**To do**
Write out all of the data again, exactly as it reads.

----- Provided records

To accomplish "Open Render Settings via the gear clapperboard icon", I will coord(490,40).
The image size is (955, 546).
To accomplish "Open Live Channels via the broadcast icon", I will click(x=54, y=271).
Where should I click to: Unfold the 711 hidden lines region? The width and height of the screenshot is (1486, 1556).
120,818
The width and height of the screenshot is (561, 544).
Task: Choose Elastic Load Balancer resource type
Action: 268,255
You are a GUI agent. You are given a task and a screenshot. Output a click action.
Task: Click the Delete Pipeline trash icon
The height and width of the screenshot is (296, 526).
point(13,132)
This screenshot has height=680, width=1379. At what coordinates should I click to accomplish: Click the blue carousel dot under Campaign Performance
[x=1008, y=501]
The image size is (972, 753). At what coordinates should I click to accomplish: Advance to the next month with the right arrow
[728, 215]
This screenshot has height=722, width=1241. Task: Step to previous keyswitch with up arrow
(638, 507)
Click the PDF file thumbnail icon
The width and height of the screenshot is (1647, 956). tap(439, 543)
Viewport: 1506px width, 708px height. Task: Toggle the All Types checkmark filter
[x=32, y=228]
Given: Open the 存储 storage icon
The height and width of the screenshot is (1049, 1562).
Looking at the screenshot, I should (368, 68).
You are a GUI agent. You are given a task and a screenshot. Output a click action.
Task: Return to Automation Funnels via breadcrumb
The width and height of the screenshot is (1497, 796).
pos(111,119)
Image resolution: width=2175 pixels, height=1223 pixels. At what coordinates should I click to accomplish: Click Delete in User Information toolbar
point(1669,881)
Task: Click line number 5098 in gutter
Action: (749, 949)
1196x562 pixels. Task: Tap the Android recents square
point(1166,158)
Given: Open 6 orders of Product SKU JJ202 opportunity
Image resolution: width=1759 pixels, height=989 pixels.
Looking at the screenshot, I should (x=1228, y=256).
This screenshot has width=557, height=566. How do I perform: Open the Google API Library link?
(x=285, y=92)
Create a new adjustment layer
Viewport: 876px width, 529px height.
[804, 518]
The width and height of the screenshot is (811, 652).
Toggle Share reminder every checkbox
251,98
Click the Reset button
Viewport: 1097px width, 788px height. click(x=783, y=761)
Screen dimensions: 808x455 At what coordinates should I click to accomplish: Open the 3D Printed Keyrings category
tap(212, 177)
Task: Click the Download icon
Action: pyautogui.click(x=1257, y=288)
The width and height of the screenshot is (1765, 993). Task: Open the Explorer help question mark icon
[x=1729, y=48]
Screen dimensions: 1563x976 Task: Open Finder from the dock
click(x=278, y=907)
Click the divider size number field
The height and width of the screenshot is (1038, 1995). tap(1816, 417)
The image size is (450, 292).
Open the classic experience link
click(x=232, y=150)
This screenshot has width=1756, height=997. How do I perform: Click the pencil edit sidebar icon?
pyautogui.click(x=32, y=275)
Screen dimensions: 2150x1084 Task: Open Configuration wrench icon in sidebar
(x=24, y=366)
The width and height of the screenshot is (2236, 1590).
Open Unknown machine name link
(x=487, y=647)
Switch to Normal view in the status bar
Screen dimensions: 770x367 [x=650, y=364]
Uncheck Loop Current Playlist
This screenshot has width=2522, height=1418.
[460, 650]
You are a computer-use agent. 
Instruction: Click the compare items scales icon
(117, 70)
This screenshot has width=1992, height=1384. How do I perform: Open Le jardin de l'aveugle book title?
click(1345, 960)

----------

**Exercise result**
To accomplish "Open Render Settings via the gear clapperboard icon", I will coord(490,40).
The image size is (955, 546).
To accomplish "Open Live Channels via the broadcast icon", I will click(x=54, y=271).
Where should I click to: Unfold the 711 hidden lines region? The width and height of the screenshot is (1486, 1556).
120,818
The width and height of the screenshot is (561, 544).
Task: Choose Elastic Load Balancer resource type
Action: 268,255
You are a GUI agent. You are given a task and a screenshot. Output a click action.
Task: Click the Delete Pipeline trash icon
The height and width of the screenshot is (296, 526).
point(13,132)
This screenshot has height=680, width=1379. At what coordinates should I click to accomplish: Click the blue carousel dot under Campaign Performance
[x=1008, y=501]
The image size is (972, 753). At what coordinates should I click to accomplish: Advance to the next month with the right arrow
[728, 215]
This screenshot has height=722, width=1241. Task: Step to previous keyswitch with up arrow
(638, 507)
Click the PDF file thumbnail icon
The width and height of the screenshot is (1647, 956). tap(439, 543)
Viewport: 1506px width, 708px height. Task: Toggle the All Types checkmark filter
[x=32, y=228]
Given: Open the 存储 storage icon
The height and width of the screenshot is (1049, 1562).
Looking at the screenshot, I should (368, 68).
You are a GUI agent. You are given a task and a screenshot. Output a click action.
Task: Return to Automation Funnels via breadcrumb
The width and height of the screenshot is (1497, 796).
pos(111,119)
Image resolution: width=2175 pixels, height=1223 pixels. At what coordinates should I click to accomplish: Click Delete in User Information toolbar
point(1669,881)
Task: Click line number 5098 in gutter
Action: (749, 949)
1196x562 pixels. Task: Tap the Android recents square
point(1166,158)
Given: Open 6 orders of Product SKU JJ202 opportunity
Image resolution: width=1759 pixels, height=989 pixels.
Looking at the screenshot, I should (x=1228, y=256).
This screenshot has width=557, height=566. How do I perform: Open the Google API Library link?
(x=285, y=92)
Create a new adjustment layer
Viewport: 876px width, 529px height.
[804, 518]
The width and height of the screenshot is (811, 652).
Toggle Share reminder every checkbox
251,98
Click the Reset button
Viewport: 1097px width, 788px height. click(x=783, y=761)
Screen dimensions: 808x455 At what coordinates should I click to accomplish: Open the 3D Printed Keyrings category
tap(212, 177)
Task: Click the Download icon
Action: pyautogui.click(x=1257, y=288)
The width and height of the screenshot is (1765, 993). Task: Open the Explorer help question mark icon
[x=1729, y=48]
Screen dimensions: 1563x976 Task: Open Finder from the dock
click(x=278, y=907)
Click the divider size number field
The height and width of the screenshot is (1038, 1995). tap(1816, 417)
The image size is (450, 292).
Open the classic experience link
click(x=232, y=150)
This screenshot has width=1756, height=997. How do I perform: Click the pencil edit sidebar icon?
pyautogui.click(x=32, y=275)
Screen dimensions: 2150x1084 Task: Open Configuration wrench icon in sidebar
(x=24, y=366)
The width and height of the screenshot is (2236, 1590).
Open Unknown machine name link
(x=487, y=647)
Switch to Normal view in the status bar
Screen dimensions: 770x367 [x=650, y=364]
Uncheck Loop Current Playlist
This screenshot has width=2522, height=1418.
[460, 650]
You are a computer-use agent. 
Instruction: Click the compare items scales icon
(117, 70)
This screenshot has width=1992, height=1384. How do I perform: Open Le jardin de l'aveugle book title?
click(1345, 960)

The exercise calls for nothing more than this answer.